## [What to work on]
Could you output each record below exactly as it stands and leave the pictures out?

Material provided START

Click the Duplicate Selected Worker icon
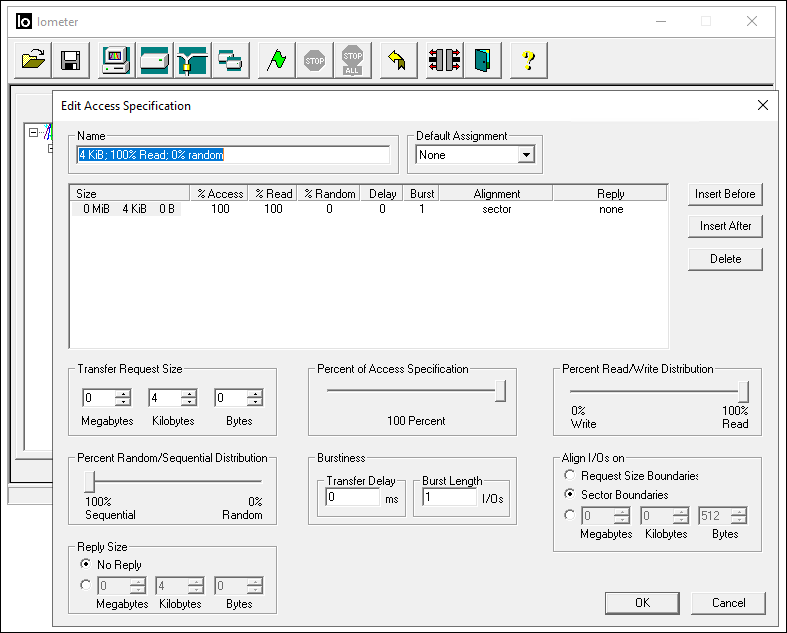This screenshot has height=633, width=787. pyautogui.click(x=230, y=60)
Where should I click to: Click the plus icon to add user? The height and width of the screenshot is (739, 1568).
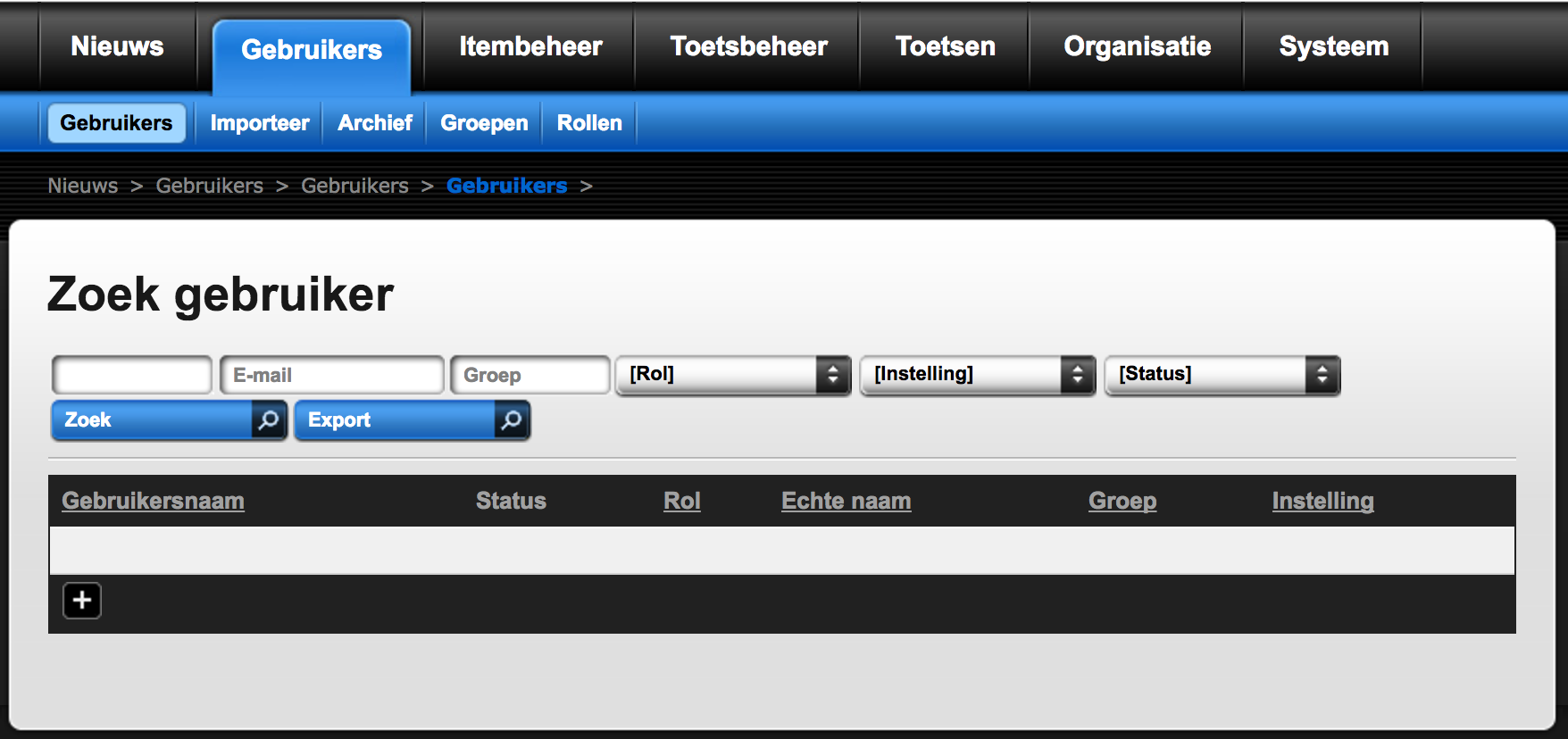pyautogui.click(x=82, y=601)
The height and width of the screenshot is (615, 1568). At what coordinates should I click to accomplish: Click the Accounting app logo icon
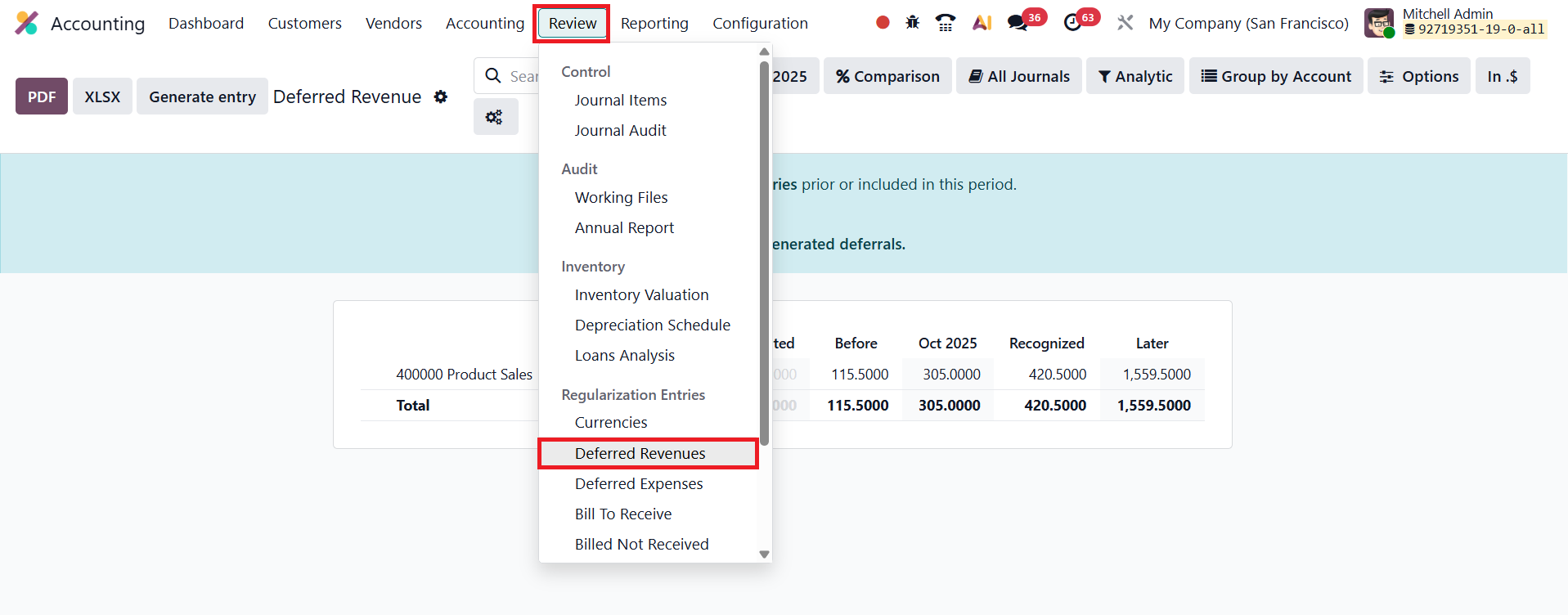[x=27, y=23]
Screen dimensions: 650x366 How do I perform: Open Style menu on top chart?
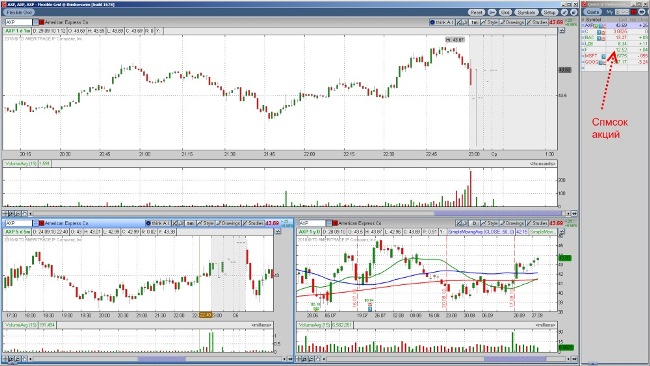(x=490, y=22)
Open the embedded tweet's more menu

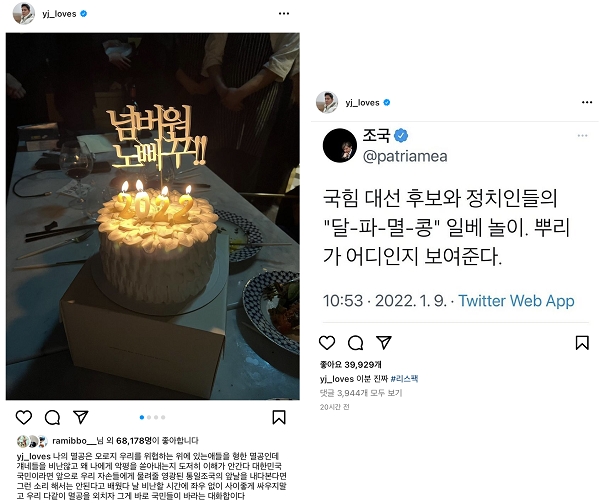(582, 135)
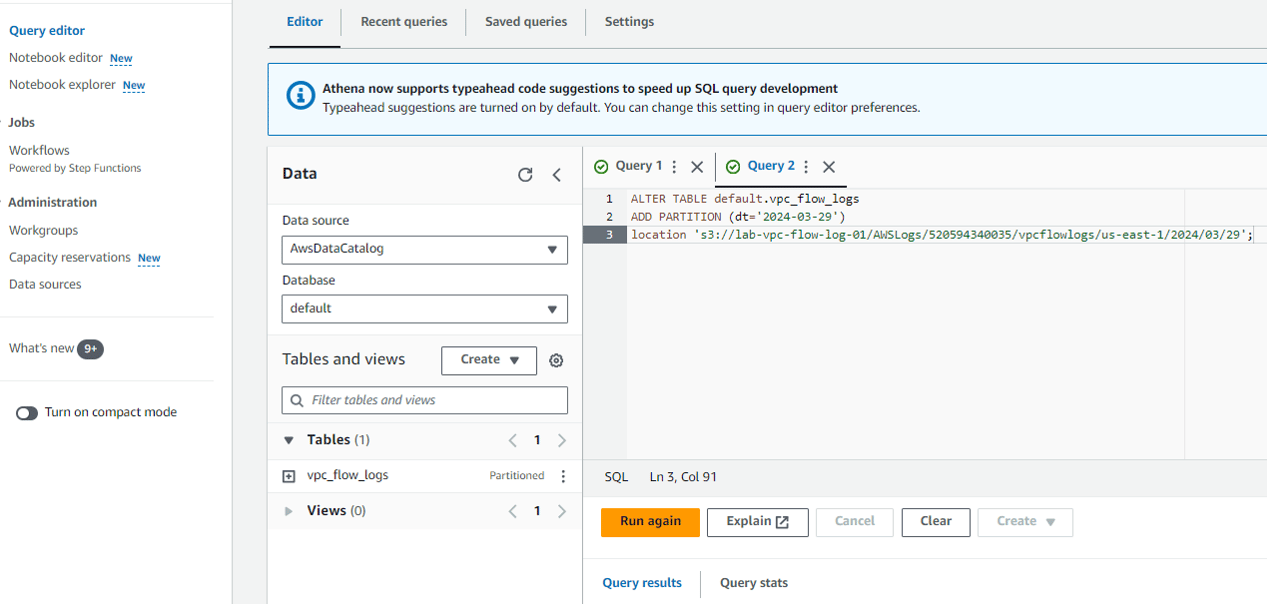Open Tables and views settings gear
Viewport: 1267px width, 604px height.
click(x=557, y=360)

Material provided END

## [Output]
Click the Duplicate Selected Worker icon
This screenshot has height=633, width=787. pyautogui.click(x=230, y=60)
Where should I click to: Click the plus icon to add user? The height and width of the screenshot is (739, 1568).
pyautogui.click(x=82, y=601)
The height and width of the screenshot is (615, 1568). At what coordinates should I click to accomplish: Click the Accounting app logo icon
[x=27, y=23]
Screen dimensions: 650x366 How do I perform: Open Style menu on top chart?
(x=490, y=22)
Open the embedded tweet's more menu

(582, 135)
Open Tables and views settings gear
Viewport: 1267px width, 604px height.
click(x=557, y=360)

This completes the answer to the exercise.